109 - Enhancing Survival and Patency of Saphenous Vein Grafts using a Xenograft Model
Christopher Frontario, DO – Vascular Fellow, Vascular Surgery, Englewood Health Medical Center; Thomas Hoffman, BS – Associate Director, Surgical Sciences Research Laboratory, Englewood Health Medical Center; Brendan Hammond, BS – Research Intern, Surgical Sciences Research Laboratory, Englewood Health Medical Center; Saahil Patel, BS – Research Intern, Surgical Sciences Research Laboratory, Englewood Health Medical Center; Robert Pergolizzi, PhD – Director, Surgical Sciences Research Laboratory, Englewood Health Medical Center; Thomas Bernik, MD – Chairman of the Department of Vascular Surgery, Vascular Surgery, Englewood Health Medical Center
Purpose: The saphenous vein graft (SVG) has been the conduit of choice for over 50 years, but its lack of availability makes its superior utility unreliable. Because of the paucity of autologous vein grafts and poor results of alternative bypass conduits, we hypothesized vein allografts can be used for patients with limb-threatening ischemia who do not have adequate vein conduit for restorative bypass surgery. Despite improvements in outcomes in the past decade, graft patency and conduit availability remain the ‘Achilles’ heel’ of this procedure. Remodeling processes of the vein graft start within days after harvesting and grafting, leading to the formation of intimal hyperplasia; the primary cause of intermediate-phase vein graft stenosis and occlusion. Even autologous saphenous vein grafts are affected, leading to poor long-term patency, with handling and preimplantation treatment having an impact on mean time to failure.

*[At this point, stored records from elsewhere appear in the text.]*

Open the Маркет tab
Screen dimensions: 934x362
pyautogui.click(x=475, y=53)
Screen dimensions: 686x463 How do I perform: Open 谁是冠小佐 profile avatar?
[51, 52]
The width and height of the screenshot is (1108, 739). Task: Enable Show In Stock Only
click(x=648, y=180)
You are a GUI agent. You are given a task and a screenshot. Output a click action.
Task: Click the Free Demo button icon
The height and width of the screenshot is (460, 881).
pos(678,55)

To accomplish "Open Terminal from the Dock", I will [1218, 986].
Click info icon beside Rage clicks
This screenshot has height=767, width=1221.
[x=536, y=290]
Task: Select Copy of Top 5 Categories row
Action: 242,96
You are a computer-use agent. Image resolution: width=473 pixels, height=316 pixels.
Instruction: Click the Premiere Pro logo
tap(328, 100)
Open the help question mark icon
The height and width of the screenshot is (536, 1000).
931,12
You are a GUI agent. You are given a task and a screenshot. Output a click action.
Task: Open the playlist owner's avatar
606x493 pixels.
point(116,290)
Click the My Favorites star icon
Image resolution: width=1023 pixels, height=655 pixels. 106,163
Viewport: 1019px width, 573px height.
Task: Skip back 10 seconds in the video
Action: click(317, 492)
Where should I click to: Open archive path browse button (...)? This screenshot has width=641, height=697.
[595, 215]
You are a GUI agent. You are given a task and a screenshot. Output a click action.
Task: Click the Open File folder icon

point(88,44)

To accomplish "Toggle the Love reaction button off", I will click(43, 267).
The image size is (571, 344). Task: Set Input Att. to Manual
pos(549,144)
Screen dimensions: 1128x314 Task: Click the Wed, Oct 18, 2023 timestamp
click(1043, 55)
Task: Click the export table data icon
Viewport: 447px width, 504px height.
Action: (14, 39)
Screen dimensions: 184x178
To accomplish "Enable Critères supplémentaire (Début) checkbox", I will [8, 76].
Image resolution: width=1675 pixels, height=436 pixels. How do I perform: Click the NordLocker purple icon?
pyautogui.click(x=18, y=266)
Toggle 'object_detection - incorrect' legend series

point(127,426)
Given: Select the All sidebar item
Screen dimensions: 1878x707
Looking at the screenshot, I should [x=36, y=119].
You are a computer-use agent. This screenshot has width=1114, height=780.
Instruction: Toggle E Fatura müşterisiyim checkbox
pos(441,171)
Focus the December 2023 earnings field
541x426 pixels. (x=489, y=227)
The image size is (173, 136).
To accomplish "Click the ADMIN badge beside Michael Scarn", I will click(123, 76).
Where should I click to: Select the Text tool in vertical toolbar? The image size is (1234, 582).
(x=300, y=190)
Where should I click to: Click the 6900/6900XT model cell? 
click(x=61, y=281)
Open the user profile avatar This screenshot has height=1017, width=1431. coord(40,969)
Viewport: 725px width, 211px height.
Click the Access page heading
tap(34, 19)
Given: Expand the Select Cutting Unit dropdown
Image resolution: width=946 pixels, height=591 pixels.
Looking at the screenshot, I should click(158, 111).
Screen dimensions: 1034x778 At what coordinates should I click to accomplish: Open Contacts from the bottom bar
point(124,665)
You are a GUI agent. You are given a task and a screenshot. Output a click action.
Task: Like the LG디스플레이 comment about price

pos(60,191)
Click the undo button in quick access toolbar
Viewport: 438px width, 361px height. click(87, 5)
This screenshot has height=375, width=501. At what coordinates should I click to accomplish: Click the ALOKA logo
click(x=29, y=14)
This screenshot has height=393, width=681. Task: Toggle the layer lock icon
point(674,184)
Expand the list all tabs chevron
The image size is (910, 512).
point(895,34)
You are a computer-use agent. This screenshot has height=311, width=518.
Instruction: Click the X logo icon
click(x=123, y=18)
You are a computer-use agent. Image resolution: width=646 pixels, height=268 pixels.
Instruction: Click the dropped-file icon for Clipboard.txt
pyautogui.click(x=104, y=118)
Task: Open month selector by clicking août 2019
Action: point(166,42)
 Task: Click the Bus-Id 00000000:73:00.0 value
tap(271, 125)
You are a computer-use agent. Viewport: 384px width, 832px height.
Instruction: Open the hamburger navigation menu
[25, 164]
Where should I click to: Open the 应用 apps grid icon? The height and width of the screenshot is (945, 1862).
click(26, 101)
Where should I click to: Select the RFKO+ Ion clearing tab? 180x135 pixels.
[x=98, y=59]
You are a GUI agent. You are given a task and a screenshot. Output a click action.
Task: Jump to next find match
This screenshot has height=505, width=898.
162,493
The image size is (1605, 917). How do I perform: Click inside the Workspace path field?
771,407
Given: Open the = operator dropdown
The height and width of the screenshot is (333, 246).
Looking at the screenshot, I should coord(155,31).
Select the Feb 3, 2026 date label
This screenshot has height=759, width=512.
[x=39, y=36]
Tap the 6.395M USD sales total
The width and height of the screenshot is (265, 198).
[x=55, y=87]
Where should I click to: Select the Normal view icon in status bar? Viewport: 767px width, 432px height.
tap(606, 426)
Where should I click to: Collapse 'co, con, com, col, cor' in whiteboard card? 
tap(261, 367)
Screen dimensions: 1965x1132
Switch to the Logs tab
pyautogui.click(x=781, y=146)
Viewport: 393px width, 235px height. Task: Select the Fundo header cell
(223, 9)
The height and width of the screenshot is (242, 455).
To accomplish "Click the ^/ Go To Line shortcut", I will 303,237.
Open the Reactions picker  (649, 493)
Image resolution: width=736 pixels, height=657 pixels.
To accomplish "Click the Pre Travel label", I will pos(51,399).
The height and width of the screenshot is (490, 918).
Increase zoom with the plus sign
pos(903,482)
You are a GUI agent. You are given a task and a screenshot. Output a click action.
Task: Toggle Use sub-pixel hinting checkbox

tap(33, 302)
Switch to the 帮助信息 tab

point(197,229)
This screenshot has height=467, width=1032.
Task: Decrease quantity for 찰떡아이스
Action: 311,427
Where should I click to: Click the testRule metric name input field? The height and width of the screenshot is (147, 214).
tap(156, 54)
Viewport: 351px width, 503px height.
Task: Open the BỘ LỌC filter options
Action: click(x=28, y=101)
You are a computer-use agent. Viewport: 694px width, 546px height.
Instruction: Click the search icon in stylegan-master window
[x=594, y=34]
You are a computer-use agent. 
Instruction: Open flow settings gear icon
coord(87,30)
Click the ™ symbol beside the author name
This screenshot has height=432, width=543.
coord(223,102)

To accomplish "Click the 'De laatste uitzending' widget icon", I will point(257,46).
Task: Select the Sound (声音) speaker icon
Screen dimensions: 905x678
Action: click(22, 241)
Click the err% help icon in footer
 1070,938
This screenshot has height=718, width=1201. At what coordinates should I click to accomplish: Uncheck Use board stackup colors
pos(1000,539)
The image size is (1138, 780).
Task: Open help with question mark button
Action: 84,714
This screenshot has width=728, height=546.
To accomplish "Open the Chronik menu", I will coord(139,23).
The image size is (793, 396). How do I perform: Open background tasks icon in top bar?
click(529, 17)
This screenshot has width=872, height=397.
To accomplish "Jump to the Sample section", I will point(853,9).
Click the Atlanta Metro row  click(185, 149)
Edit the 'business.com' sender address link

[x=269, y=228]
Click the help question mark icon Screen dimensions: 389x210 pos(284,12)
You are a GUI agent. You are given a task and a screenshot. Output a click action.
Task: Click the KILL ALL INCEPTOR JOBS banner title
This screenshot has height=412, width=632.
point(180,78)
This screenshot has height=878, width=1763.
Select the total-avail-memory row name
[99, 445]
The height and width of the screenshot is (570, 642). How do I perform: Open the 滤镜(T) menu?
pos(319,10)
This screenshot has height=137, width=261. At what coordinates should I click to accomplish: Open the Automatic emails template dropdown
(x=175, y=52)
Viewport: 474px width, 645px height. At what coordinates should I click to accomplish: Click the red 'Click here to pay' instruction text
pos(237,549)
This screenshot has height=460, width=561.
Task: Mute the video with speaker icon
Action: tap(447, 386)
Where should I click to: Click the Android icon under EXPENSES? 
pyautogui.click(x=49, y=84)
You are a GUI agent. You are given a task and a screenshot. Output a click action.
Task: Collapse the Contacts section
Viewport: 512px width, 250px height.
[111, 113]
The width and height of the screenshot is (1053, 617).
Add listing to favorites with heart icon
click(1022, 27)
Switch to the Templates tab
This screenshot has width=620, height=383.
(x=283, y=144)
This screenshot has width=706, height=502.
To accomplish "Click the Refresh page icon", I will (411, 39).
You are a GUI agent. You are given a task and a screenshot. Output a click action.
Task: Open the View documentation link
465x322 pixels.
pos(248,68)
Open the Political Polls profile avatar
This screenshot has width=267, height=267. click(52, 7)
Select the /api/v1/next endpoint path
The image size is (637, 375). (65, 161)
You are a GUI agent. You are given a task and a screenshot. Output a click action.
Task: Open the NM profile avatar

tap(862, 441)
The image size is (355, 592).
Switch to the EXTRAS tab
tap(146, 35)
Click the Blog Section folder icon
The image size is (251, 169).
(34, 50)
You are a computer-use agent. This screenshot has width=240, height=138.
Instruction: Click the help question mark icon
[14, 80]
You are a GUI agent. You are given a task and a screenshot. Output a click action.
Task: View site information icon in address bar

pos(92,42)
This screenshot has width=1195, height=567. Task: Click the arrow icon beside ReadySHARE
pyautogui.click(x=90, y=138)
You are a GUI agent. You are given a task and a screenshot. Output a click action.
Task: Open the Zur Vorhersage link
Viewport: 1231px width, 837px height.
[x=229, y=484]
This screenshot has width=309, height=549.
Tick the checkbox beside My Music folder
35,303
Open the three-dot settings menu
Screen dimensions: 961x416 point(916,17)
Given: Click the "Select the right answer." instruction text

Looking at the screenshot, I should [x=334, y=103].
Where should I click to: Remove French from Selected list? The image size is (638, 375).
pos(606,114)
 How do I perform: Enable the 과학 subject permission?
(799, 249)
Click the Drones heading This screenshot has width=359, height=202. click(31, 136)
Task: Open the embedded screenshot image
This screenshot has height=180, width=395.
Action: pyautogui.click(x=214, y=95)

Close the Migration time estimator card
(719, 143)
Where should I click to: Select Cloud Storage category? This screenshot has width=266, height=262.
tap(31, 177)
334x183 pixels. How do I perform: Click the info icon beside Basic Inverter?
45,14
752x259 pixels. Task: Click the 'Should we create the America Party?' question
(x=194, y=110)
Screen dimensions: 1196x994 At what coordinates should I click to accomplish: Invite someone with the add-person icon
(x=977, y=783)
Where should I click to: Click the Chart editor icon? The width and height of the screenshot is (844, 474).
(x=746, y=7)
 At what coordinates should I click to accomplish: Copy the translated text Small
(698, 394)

Material and Methods: To study the question of how to treat vessels for implantation such that they are less “visible” to the immune system, we have developed an IRB/IACUC-approved model in which human saphenous vein segments are grafted into rats via infra-renal inter-positional aorta grafts, after subjecting the veins to various treatments intended to extend patency. This xenograft model accelerates the rate of failure due to the extreme difference in species biomarkers. We have performed SVGs on 47 Sprague-Dawley rats, using either no pretreatment, or one of several pretreatment cocktails including various fixatives, decellularizing agents, nucleases, proteases and alcohols, at varying concentrations for periods of time from 1 to 9 months.
Results: Preliminary data from our lab shows a strong immune reaction to the implantation of human SVG, as expected. Control rats (SVGs with no pretreatment), show serious degradation as early as 2 weeks after grafting. All the pretreated vessels appeared superior to controls, with some demonstrating minimal intimal hyperplasia out to the longest time points tested.
Conclusions: We have successfully tested the hypothesis that human saphenous vein segments can be subjected to pre-treatment such that when they are implanted into rats, they will retain greater patency and have improved histological and physiological performance at 3, 6 and 9 months compared to controls. This research has significant implications for graft patency and retention in clinical applications.